GP Spring19 questions tag


GP Spring19 questions title


 1. Name one or two key factors that prompted the original idea for this book. 

Love Like That is the result of a long quest. I’ve written several books on relationships over the years, but I’ve always known that truly successful and healthy relationships are the result of loving like Jesus (see John 15:12 and Ephesians 5:2). The bar for doing so, however, seems so high. Can anyone really do this? We all fail in our attempts to love like Jesus, but if we follow Christ we keep trying. So, I wanted to know how to do this on a very practical level. How can loving like Jesus become more doable?


That question became a personal quest. Love Like That is a result of what I’ve learned in my years of seeking a practical answer. I feel compelled to share it. Love Like That is my attempt to put the cookies on the bottom shelf and make it easier for Christ-followers to love family, friends, colleagues, and even strangers more and more like Jesus.


2. If you have to list three key takeaways from this book you would like for the reader to experience, what would they be? image.png

The biggest takeaway is this: Loving like Jesus is more obtainable than you might imagine. I actually give readers five real life takeaways (one in each of my five chapters).

If you want to love like Jesus, you’ve got to:

• become more mindful—less detached

• become more approachable—less exclusive

• become more grace-full—less judgmental

• become more bold—less fearful

• become more self-giving—less self-absorbed

Is this an exhaustive list of how Jesus loved? Of course not. It is a way to get an earthly handle on this heavenly ideal. Time and again, Jesus demonstrated these five qualities and spoke about them. These are doable. I dedicate a chapter to each one and show why it matters and how to do it in your everyday life.


3. Do you have a favorite passage or chapter in this book?

That’s easy. The title of the book comes from Ephesians 5:2 (MSG) where Paul says: “Observe how Christ loved us. His love was not cautious but extravagant. He didn’t love in order to get something from us but to give everything of himself to us. Love like that.” This is the hub of the wheel. If we don’t continually hone our ability to love like Jesus, we are missing the point—and missing out on everything our relationships were meant to be.

So that’s my favorite Bible passage that I reference in the book. The first paragraph of the book is also among my most favorite. I get a lot of kind feedback on it, and it’s probably the most vulnerable writing I’ve ever done. I’ll leave it to you to see why.


4. In what specific ways can this book equip, encourage, and/or instruct ministers? 

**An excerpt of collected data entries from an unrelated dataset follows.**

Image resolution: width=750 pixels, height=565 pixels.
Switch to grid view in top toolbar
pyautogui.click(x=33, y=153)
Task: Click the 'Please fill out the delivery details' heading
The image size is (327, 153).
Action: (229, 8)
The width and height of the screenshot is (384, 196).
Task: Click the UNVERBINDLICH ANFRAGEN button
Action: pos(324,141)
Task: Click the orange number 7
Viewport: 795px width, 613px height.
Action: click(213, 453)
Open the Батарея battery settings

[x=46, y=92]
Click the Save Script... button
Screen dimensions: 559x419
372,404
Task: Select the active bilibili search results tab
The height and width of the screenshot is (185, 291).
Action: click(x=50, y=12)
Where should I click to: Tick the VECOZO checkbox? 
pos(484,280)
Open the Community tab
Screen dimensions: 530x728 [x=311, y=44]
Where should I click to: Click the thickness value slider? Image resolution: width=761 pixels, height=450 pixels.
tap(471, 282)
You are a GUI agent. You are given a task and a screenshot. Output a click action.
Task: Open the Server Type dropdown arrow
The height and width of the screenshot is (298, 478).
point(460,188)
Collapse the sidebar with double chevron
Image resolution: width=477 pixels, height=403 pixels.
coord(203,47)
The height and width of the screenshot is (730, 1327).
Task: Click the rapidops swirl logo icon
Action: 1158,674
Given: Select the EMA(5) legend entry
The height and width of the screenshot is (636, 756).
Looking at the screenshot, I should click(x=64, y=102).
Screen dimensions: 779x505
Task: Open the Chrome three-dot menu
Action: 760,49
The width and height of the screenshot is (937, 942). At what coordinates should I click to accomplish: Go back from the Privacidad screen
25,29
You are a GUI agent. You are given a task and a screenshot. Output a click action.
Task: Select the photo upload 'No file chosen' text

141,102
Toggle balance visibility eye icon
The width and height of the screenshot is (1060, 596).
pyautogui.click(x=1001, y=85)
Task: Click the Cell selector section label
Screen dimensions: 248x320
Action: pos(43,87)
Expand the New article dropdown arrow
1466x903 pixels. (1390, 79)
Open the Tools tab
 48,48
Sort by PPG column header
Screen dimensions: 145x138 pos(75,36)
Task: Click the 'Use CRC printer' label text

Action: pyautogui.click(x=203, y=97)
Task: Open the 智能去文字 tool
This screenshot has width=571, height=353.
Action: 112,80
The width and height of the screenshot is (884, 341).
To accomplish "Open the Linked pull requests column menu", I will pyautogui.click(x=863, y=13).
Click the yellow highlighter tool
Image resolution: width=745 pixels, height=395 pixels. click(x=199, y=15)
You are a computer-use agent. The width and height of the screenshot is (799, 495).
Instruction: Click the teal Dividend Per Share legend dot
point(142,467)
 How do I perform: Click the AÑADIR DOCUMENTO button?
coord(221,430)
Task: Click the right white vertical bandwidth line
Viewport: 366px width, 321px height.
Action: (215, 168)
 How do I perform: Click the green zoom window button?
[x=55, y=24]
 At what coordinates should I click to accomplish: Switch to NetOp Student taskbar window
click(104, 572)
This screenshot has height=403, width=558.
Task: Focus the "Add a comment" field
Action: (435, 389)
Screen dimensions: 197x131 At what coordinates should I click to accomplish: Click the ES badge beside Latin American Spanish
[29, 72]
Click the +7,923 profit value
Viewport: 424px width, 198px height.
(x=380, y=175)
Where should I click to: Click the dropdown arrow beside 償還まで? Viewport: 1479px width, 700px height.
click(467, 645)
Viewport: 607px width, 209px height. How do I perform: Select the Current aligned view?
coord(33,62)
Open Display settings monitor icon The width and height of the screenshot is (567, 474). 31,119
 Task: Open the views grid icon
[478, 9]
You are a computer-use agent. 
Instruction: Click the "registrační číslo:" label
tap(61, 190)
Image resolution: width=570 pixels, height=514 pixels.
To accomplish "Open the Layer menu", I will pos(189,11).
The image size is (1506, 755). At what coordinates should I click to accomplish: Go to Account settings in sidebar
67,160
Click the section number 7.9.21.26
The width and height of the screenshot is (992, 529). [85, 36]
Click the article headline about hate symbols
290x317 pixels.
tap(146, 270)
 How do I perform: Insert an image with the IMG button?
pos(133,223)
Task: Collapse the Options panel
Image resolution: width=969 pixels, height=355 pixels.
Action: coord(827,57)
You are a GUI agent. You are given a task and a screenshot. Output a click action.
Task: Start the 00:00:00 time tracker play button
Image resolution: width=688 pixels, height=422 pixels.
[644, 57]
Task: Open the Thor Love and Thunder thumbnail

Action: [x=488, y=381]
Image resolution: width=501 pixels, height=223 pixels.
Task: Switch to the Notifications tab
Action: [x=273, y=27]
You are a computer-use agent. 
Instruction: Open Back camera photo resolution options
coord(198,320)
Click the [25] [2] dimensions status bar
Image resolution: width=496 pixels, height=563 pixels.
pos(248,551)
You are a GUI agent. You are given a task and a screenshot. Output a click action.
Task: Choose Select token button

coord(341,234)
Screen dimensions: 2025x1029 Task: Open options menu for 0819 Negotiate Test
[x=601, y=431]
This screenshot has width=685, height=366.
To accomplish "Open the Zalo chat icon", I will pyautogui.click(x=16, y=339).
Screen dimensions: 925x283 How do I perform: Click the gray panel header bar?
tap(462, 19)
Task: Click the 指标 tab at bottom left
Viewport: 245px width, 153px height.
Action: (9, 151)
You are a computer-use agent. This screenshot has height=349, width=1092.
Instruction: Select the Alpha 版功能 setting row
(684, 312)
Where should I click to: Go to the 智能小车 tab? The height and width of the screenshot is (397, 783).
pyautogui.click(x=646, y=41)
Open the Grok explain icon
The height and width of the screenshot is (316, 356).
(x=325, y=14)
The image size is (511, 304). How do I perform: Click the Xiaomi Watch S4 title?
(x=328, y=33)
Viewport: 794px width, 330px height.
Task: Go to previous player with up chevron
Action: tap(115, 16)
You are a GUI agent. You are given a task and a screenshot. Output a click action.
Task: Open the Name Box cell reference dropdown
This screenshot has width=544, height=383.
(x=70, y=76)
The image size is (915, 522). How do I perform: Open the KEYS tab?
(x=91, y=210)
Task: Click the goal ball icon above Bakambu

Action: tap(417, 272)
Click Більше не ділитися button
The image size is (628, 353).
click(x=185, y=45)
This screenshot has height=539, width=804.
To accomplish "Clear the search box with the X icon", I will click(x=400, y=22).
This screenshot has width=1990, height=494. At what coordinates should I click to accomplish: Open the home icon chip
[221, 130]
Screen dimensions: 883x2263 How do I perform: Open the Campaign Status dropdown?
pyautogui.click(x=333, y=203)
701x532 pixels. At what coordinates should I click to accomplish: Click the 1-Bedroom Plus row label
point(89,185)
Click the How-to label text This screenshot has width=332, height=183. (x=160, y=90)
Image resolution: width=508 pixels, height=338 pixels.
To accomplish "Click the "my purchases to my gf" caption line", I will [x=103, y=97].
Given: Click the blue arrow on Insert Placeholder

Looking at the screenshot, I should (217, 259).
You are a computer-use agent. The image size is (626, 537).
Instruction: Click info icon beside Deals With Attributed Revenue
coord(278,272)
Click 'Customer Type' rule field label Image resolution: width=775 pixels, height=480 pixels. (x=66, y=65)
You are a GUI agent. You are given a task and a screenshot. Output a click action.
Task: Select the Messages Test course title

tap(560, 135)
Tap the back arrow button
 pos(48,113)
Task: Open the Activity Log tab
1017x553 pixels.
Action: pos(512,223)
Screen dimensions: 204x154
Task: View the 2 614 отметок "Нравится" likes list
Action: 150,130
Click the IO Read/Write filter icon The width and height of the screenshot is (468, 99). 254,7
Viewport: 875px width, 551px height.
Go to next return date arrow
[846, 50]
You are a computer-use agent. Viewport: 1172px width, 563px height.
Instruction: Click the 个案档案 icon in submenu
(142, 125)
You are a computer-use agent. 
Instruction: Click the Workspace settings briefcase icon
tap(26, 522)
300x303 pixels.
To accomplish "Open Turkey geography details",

A minister I deeply respect reviewed the manuscript early on. The first thing he said was, “This book is an ideal preaching series.” He and others encouraged me to create a church kit for this book with everything a minister needs to do a Love Like That church campaign:

• Six complete sermon transcripts and outlines

• Compelling screen graphics and bumpers

• Promo video

• Social media graphics and campaign plan

• Small group curriculum with leader guide

• Bible reading plan and devotional

 I’ve never done this with any of my other books, but this felt like a natural. My hope is that many ministers will use these tools to help the people in their care discover how doable it is to love more and more like Jesus. Pastors can learn more at


 5. If you were sitting beside the reader, what portion of the book do you feel you would want him or her to spend extra time on? 

 To be honest, I would have to say the appendix of the book. After they spend time in five chapters that take a deep dive into the five practical ways to love more like Jesus, in the conclusion—and even more in the appendix—I help the reader come to terms with the fact that we will never truly love like Jesus until we fall in step with the Spirit of Jesus to love others through us.

In other words, we don’t do the loving alone, the Holy Spirit (the Friend, as Jesus said), helps us love others. This can seem mystical and abstract to many of us, but this is the keystone habit that empowers the other five other habits I have written about. When we fall in step with the Spirit, we don’t have to make nearly as many decisions to become more mindful, approachable, grace-full, bold, and self-giving. We become more attuned to the Spirit’s voice, and loving like Jesus becomes more and more of a daily habit.